Method: projects.locations.datasets.importData

Imports data into a dataset.

For more information, see Importing items into a dataset

HTTP request

POST https://automl.googleapis.com/v1beta1/{name}:importData

Path parameters

Parameters
name

string

Required. Dataset name. Dataset must already exist. All imported annotations and examples will be added.

Authorization requires the following Google IAM permission on the specified resource name:

  • automl.datasets.import

Request body

The request body contains data with the following structure:

JSON representation
{
  "inputConfig": {
    object(InputConfig)
  }
}
Fields
inputConfig

object(InputConfig)

Required. The desired input location and its domain specific semantics, if any.

Response body

If successful, the response body contains an instance of Operation.

Authorization Scopes

Requires the following OAuth scope:

  • https://www.googleapis.com/auth/cloud-platform

For more information, see the Authentication Overview.

InputConfig

Input configuration for datasets.importData action.

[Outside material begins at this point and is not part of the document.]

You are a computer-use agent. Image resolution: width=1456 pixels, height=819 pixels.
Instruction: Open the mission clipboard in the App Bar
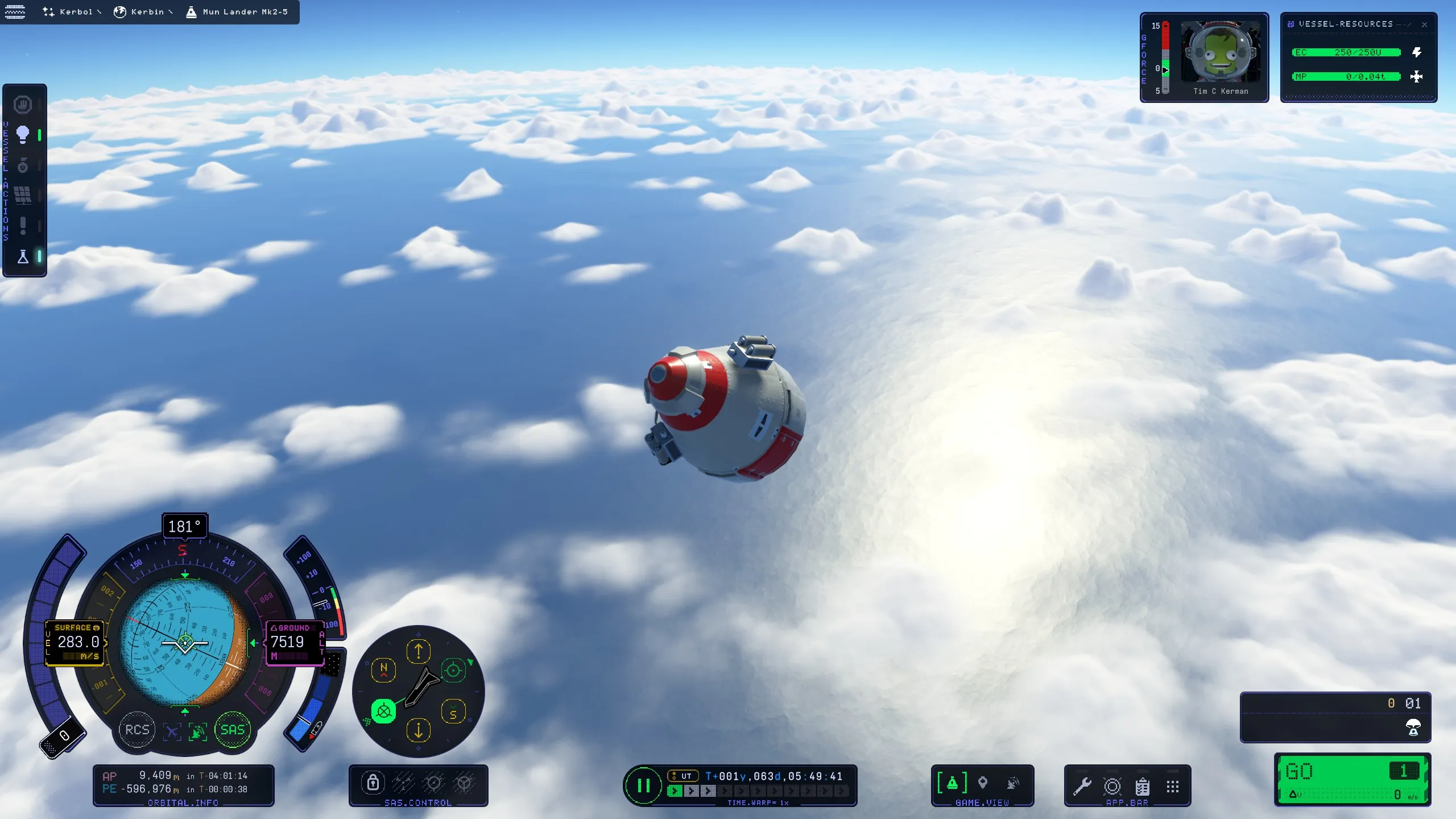coord(1143,787)
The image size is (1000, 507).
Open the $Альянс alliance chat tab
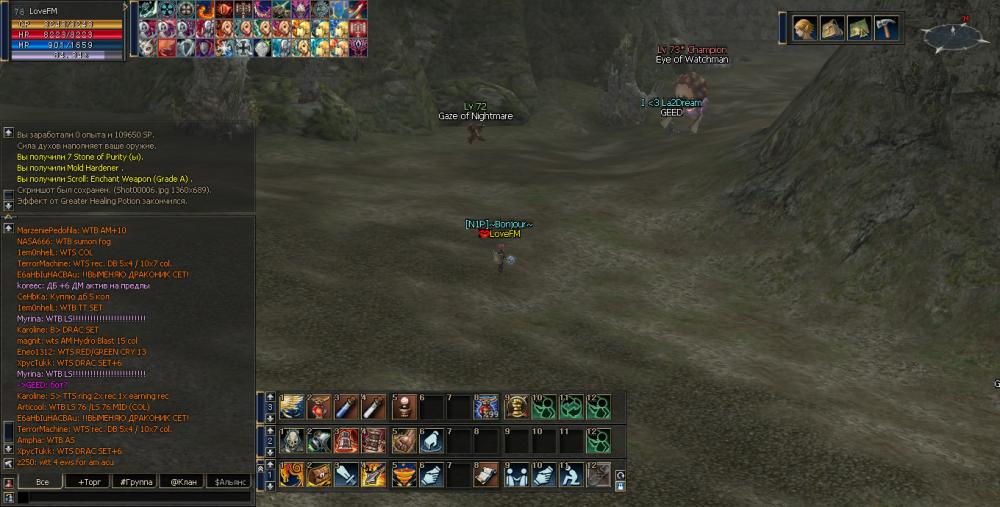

The format of input depends on dataset_metadata the Dataset into which the import is happening has. As input source the gcsSource is expected, unless specified otherwise. If a file with identical content (even if it had different GCS_FILE_PATH) is mentioned multiple times , then its label, bounding boxes etc. are appended. The same file should be always provided with the same ML_USE and GCS_FILE_PATH, if it is not then these values are nondeterministically selected from the given ones.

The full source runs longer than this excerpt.